**INSTRUCTION**
Reproduce each of the following items line for line, changing nothing.

**INFORMATION SHOWN**
▬▬▬
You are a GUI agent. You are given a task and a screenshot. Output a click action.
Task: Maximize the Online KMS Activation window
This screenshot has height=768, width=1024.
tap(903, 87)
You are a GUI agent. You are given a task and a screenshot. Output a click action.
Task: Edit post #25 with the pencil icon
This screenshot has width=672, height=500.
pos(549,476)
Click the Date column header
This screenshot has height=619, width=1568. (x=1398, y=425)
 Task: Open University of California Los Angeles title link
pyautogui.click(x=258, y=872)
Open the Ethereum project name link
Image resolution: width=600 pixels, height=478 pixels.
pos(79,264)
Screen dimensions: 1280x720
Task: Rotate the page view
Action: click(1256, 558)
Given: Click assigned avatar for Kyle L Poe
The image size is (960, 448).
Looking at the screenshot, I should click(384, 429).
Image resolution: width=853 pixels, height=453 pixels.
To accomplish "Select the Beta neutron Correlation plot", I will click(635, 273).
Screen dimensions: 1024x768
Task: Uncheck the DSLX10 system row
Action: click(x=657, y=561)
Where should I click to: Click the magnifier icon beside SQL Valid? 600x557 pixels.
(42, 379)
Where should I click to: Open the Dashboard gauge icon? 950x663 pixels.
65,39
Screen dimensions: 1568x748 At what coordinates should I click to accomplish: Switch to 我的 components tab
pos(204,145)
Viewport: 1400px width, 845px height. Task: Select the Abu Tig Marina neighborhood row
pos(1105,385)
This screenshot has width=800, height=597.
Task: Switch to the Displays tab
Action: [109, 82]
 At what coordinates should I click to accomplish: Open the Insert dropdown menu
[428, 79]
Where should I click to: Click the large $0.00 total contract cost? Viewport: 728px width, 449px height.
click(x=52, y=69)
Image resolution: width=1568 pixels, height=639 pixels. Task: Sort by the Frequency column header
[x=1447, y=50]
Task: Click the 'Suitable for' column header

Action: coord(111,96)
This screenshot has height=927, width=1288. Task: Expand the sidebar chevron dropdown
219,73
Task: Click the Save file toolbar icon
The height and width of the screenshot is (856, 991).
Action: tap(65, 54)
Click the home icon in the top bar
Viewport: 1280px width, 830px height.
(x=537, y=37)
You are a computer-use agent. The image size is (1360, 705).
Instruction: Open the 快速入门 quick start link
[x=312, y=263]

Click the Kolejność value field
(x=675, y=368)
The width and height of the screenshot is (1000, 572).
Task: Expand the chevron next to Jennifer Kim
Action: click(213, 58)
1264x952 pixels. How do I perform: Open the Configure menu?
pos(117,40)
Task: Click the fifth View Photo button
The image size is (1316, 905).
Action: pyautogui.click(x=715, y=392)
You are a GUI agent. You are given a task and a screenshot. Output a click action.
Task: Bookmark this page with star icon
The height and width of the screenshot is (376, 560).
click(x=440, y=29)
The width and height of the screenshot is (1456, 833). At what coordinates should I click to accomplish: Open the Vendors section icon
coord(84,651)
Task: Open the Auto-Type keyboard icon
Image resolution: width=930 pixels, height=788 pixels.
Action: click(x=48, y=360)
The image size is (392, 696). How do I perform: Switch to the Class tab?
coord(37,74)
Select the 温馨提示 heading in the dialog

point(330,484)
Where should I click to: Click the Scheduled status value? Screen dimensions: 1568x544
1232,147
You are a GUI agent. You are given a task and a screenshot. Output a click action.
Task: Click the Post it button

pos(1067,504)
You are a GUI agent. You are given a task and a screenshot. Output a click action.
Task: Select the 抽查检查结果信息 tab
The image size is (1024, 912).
▬▬▬
**RESPONSE**
You are a GUI agent. You are given a task and a screenshot. Output a click action.
Task: Maximize the Online KMS Activation window
This screenshot has height=768, width=1024.
tap(903, 87)
You are a GUI agent. You are given a task and a screenshot. Output a click action.
Task: Edit post #25 with the pencil icon
This screenshot has width=672, height=500.
pos(549,476)
Click the Date column header
This screenshot has height=619, width=1568. (x=1398, y=425)
 Task: Open University of California Los Angeles title link
pyautogui.click(x=258, y=872)
Open the Ethereum project name link
Image resolution: width=600 pixels, height=478 pixels.
pos(79,264)
Screen dimensions: 1280x720
Task: Rotate the page view
Action: click(1256, 558)
Given: Click assigned avatar for Kyle L Poe
The image size is (960, 448).
Looking at the screenshot, I should click(384, 429).
Image resolution: width=853 pixels, height=453 pixels.
To accomplish "Select the Beta neutron Correlation plot", I will click(635, 273).
Screen dimensions: 1024x768
Task: Uncheck the DSLX10 system row
Action: click(x=657, y=561)
Where should I click to: Click the magnifier icon beside SQL Valid? 600x557 pixels.
(42, 379)
Where should I click to: Open the Dashboard gauge icon? 950x663 pixels.
65,39
Screen dimensions: 1568x748 At what coordinates should I click to accomplish: Switch to 我的 components tab
pos(204,145)
Viewport: 1400px width, 845px height. Task: Select the Abu Tig Marina neighborhood row
pos(1105,385)
This screenshot has width=800, height=597.
Task: Switch to the Displays tab
Action: [109, 82]
 At what coordinates should I click to accomplish: Open the Insert dropdown menu
[428, 79]
Where should I click to: Click the large $0.00 total contract cost? Viewport: 728px width, 449px height.
click(x=52, y=69)
Image resolution: width=1568 pixels, height=639 pixels. Task: Sort by the Frequency column header
[x=1447, y=50]
Task: Click the 'Suitable for' column header

Action: coord(111,96)
This screenshot has height=927, width=1288. Task: Expand the sidebar chevron dropdown
219,73
Task: Click the Save file toolbar icon
The height and width of the screenshot is (856, 991).
Action: tap(65, 54)
Click the home icon in the top bar
Viewport: 1280px width, 830px height.
(x=537, y=37)
You are a computer-use agent. The image size is (1360, 705).
Instruction: Open the 快速入门 quick start link
[x=312, y=263]

Click the Kolejność value field
(x=675, y=368)
The width and height of the screenshot is (1000, 572).
Task: Expand the chevron next to Jennifer Kim
Action: click(213, 58)
1264x952 pixels. How do I perform: Open the Configure menu?
pos(117,40)
Task: Click the fifth View Photo button
The image size is (1316, 905).
Action: pyautogui.click(x=715, y=392)
You are a GUI agent. You are given a task and a screenshot. Output a click action.
Task: Bookmark this page with star icon
The height and width of the screenshot is (376, 560).
click(x=440, y=29)
The width and height of the screenshot is (1456, 833). At what coordinates should I click to accomplish: Open the Vendors section icon
coord(84,651)
Task: Open the Auto-Type keyboard icon
Image resolution: width=930 pixels, height=788 pixels.
Action: click(x=48, y=360)
The image size is (392, 696). How do I perform: Switch to the Class tab?
coord(37,74)
Select the 温馨提示 heading in the dialog

point(330,484)
Where should I click to: Click the Scheduled status value? Screen dimensions: 1568x544
1232,147
You are a GUI agent. You are given a task and a screenshot. Output a click action.
Task: Click the Post it button

pos(1067,504)
You are a GUI agent. You are given a task and a screenshot. Output a click action.
Task: Select the 抽查检查结果信息 tab
The image size is (1024, 912).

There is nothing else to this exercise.